### Work to be completed
Would you retype the entries from the first line to the line bearing "Click Isel Fricella's thumbnail image", both included, leaving out every picture?

### Records for this task

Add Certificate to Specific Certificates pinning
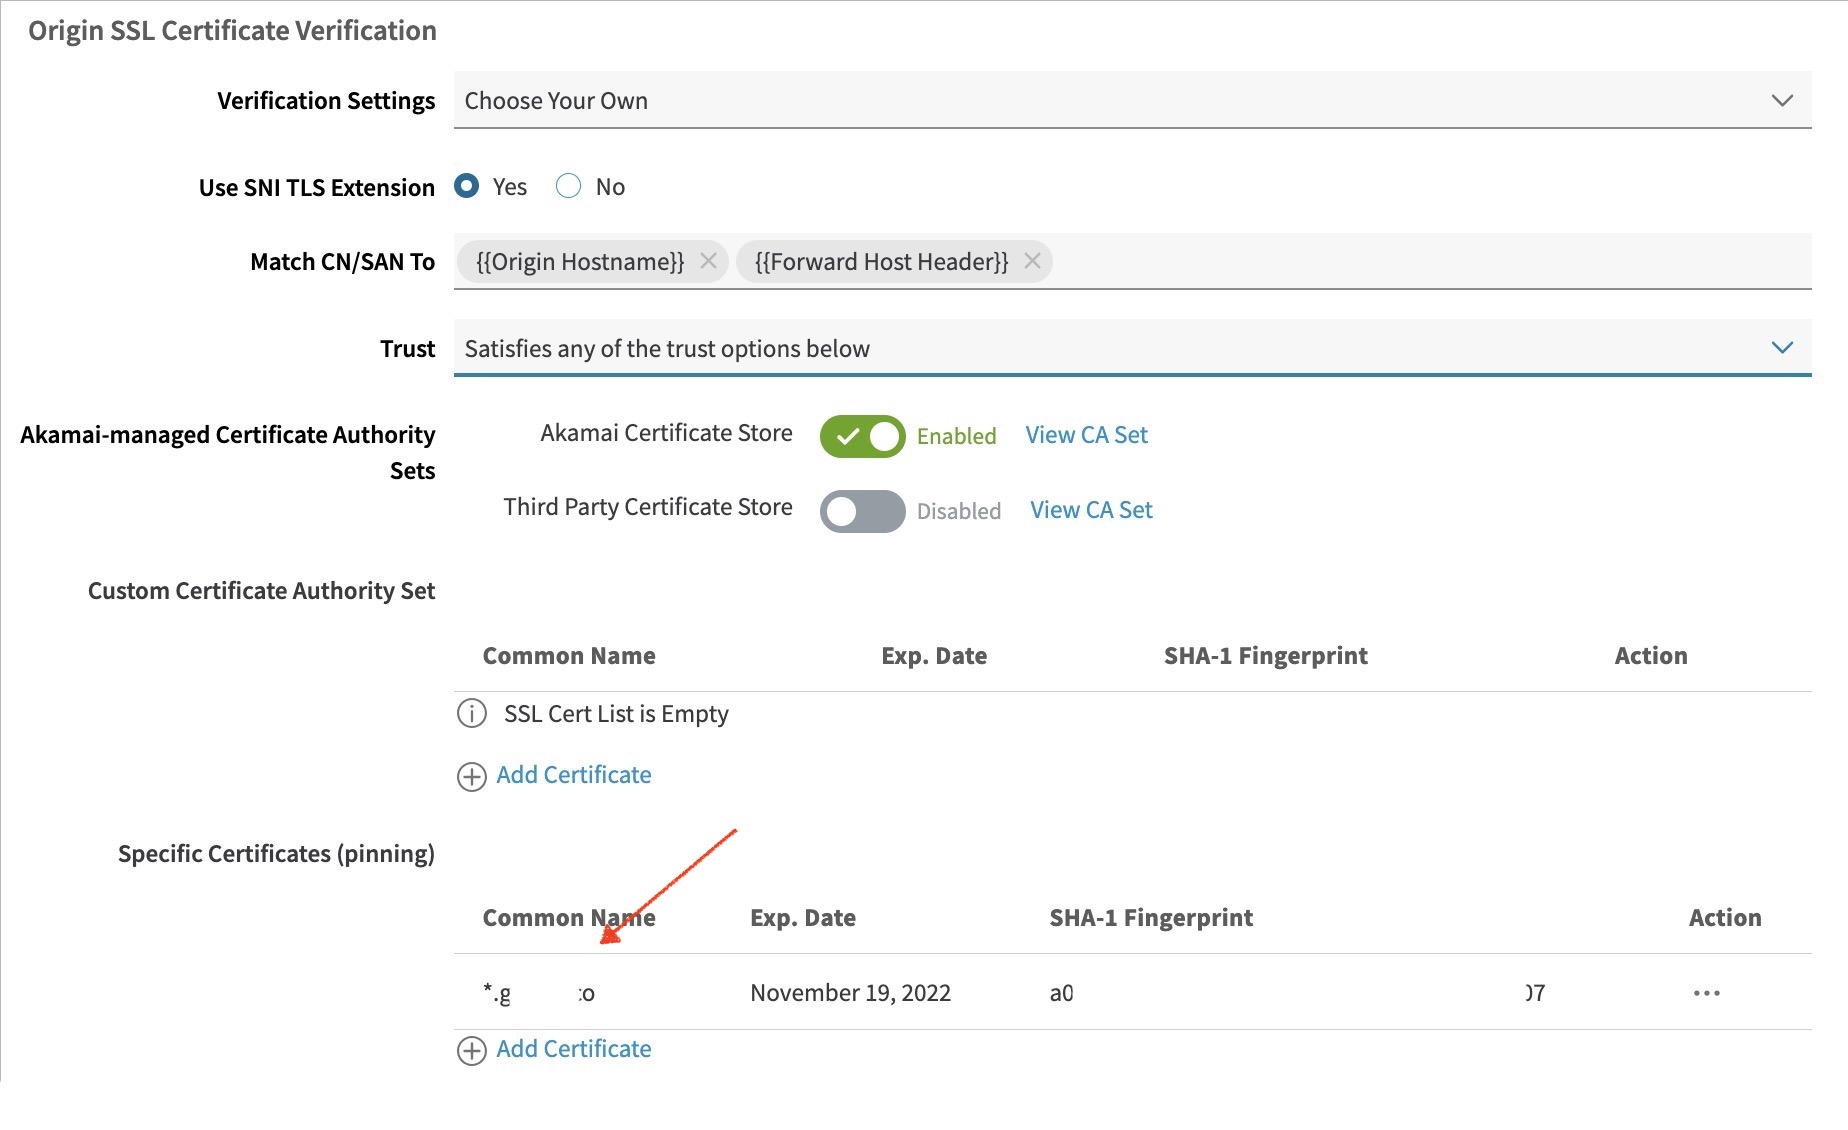Screen dimensions: 1848x1130 click(573, 1049)
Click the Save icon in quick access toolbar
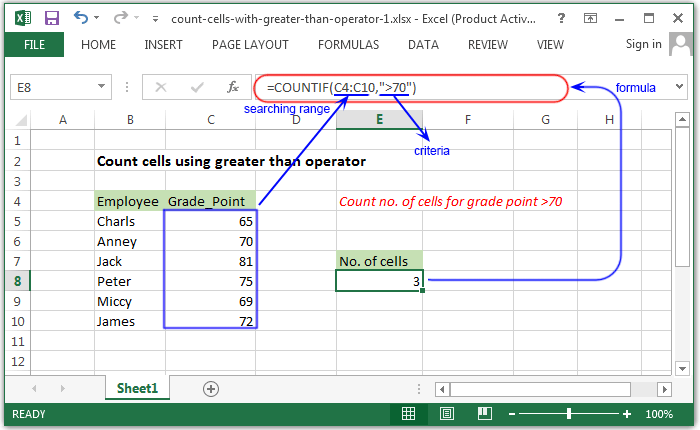The height and width of the screenshot is (430, 700). (52, 18)
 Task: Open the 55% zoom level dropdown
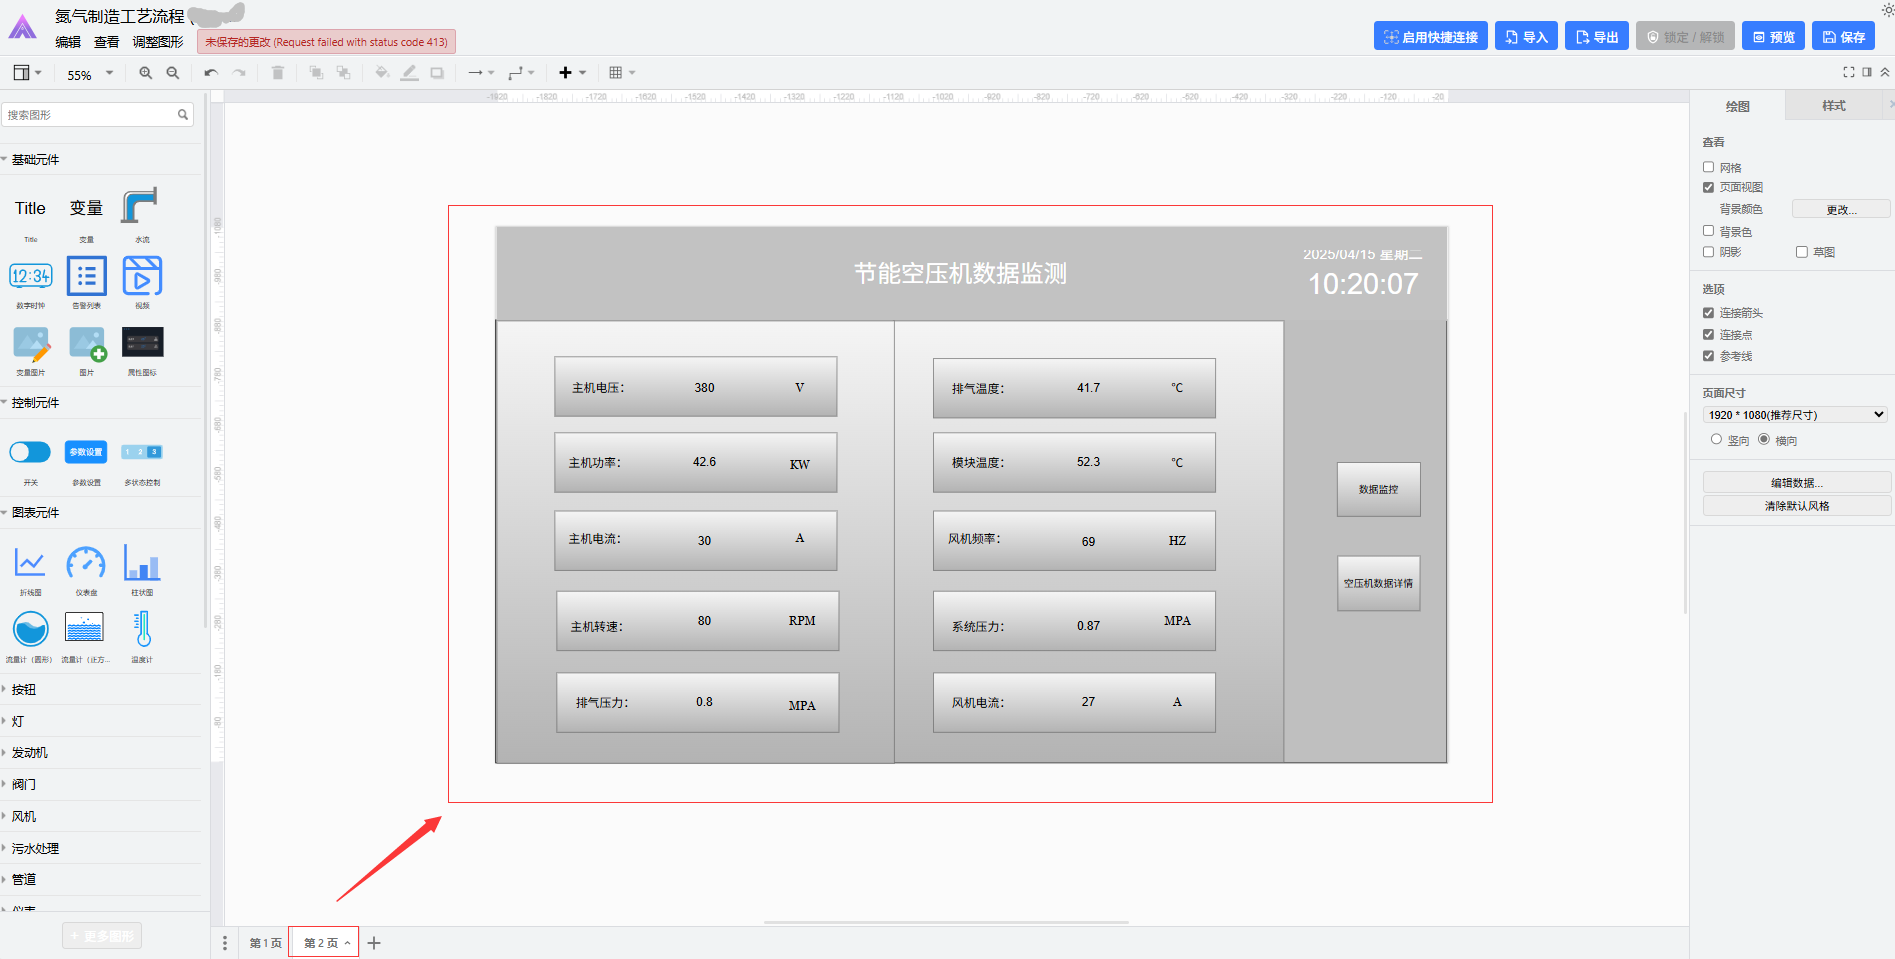[90, 74]
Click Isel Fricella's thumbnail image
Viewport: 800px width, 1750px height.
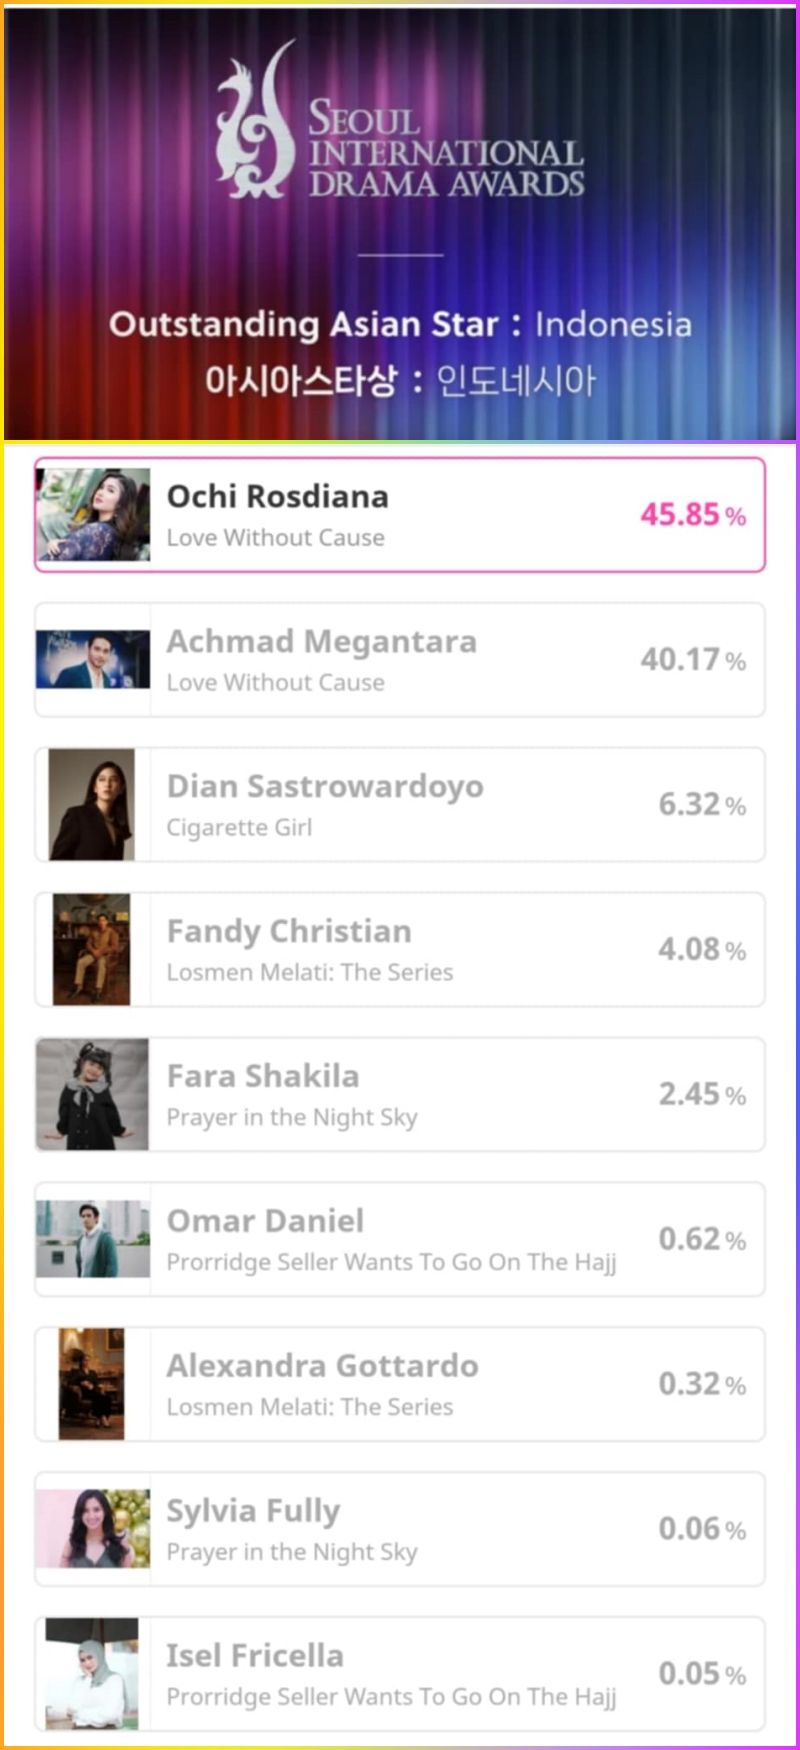coord(92,1673)

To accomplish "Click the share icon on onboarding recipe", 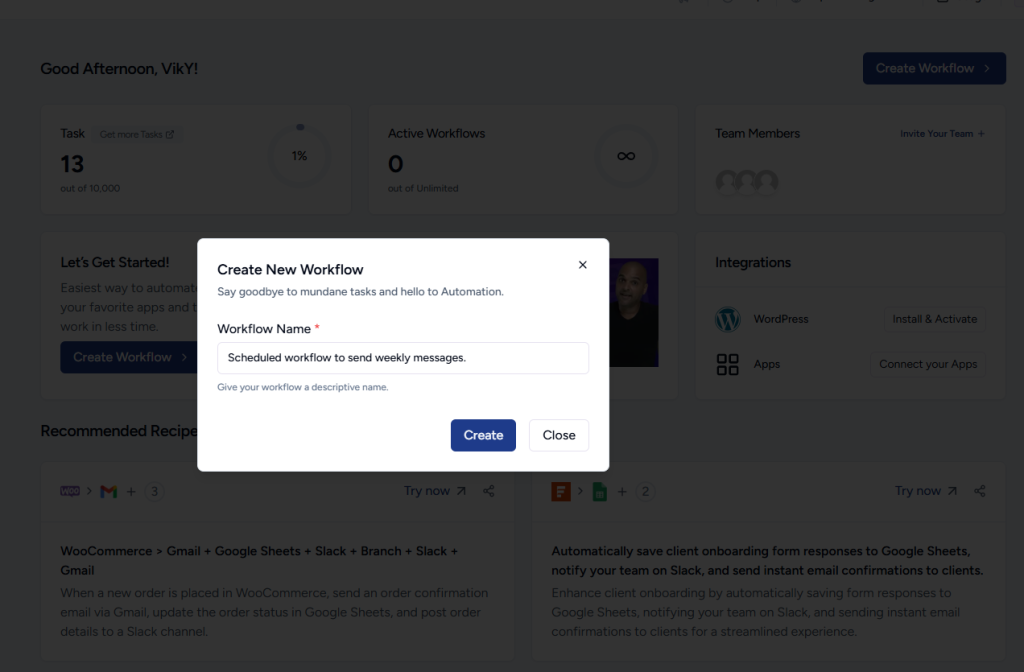I will pos(980,491).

### Task response
Add Certificate to Specific Certificates pinning
Screen dimensions: 1848x1130 click(573, 1049)
Click the Save icon in quick access toolbar
The height and width of the screenshot is (430, 700). (52, 18)
 Task: Open the 55% zoom level dropdown
[90, 74]
Click Isel Fricella's thumbnail image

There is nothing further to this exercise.